[Instruction] Copy the items starting at the one with "Task: Click the current price $0.13484" and ending at the last item, both included, and shift every coordinate in the answers by -142.

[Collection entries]
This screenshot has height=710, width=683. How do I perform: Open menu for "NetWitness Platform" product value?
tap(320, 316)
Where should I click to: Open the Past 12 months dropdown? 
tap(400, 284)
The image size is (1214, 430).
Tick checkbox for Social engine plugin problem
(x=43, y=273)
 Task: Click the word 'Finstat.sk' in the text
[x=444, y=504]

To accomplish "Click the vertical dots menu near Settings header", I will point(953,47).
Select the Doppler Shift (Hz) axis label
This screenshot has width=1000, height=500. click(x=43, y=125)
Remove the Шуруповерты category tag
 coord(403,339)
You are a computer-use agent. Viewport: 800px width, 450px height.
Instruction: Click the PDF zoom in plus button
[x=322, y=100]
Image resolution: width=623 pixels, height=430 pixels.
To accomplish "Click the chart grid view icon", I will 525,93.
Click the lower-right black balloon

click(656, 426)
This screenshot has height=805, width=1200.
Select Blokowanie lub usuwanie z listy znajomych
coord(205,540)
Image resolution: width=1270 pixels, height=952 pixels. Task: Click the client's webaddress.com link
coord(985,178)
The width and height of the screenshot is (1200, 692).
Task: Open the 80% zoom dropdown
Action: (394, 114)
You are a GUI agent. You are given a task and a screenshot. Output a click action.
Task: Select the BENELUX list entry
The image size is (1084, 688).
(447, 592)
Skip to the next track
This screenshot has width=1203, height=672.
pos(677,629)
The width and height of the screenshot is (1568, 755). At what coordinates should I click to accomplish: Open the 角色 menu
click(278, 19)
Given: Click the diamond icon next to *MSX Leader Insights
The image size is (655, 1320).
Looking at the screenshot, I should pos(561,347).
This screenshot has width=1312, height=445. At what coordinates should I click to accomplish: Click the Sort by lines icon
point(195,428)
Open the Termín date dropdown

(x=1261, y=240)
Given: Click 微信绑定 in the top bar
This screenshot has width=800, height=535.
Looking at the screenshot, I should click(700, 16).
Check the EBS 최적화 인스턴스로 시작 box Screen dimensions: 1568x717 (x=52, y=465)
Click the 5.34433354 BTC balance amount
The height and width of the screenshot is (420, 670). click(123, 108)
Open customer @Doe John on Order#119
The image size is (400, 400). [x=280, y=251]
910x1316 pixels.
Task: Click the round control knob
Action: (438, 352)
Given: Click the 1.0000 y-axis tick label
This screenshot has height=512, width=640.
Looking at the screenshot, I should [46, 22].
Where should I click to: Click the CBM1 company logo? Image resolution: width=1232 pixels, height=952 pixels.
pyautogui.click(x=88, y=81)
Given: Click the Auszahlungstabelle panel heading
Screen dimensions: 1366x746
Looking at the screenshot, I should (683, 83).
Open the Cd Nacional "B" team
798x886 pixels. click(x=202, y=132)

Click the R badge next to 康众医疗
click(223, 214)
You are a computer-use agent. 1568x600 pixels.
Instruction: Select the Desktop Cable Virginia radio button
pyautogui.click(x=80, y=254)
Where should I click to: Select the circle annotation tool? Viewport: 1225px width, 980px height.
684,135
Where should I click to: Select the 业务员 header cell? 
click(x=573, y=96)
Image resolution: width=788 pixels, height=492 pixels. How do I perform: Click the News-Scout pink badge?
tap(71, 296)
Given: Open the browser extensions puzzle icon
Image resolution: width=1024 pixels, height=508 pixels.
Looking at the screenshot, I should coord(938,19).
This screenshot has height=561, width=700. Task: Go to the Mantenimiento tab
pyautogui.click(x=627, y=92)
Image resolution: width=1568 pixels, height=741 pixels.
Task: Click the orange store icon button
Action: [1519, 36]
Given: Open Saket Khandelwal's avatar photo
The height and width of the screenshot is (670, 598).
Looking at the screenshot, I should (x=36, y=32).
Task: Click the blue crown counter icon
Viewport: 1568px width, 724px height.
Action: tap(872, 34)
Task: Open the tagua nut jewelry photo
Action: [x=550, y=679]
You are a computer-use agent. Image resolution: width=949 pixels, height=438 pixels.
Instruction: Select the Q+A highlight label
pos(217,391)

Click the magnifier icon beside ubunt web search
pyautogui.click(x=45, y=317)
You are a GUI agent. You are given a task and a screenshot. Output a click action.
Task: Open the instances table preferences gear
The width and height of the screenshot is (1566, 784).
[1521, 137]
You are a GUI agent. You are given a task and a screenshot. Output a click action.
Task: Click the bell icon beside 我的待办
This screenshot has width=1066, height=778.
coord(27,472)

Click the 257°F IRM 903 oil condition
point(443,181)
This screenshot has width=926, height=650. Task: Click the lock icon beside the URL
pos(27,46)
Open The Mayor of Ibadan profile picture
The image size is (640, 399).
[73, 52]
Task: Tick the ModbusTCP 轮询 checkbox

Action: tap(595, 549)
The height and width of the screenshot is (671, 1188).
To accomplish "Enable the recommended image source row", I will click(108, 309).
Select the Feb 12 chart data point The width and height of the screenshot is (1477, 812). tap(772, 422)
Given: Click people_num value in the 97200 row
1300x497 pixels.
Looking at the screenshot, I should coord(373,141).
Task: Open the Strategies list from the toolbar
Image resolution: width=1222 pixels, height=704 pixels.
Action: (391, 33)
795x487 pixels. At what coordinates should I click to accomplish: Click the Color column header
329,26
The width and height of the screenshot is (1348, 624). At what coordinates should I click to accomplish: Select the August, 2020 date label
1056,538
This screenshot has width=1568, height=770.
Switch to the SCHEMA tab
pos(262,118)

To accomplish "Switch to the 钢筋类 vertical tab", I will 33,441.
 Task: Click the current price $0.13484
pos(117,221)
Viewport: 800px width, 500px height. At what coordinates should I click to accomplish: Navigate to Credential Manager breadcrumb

[Exercise answer]
 Task: Click the current price $0.13484
pos(-25,79)
Viewport: 800px width, 500px height. At what coordinates should I click to accomplish: Navigate to Credential Manager breadcrumb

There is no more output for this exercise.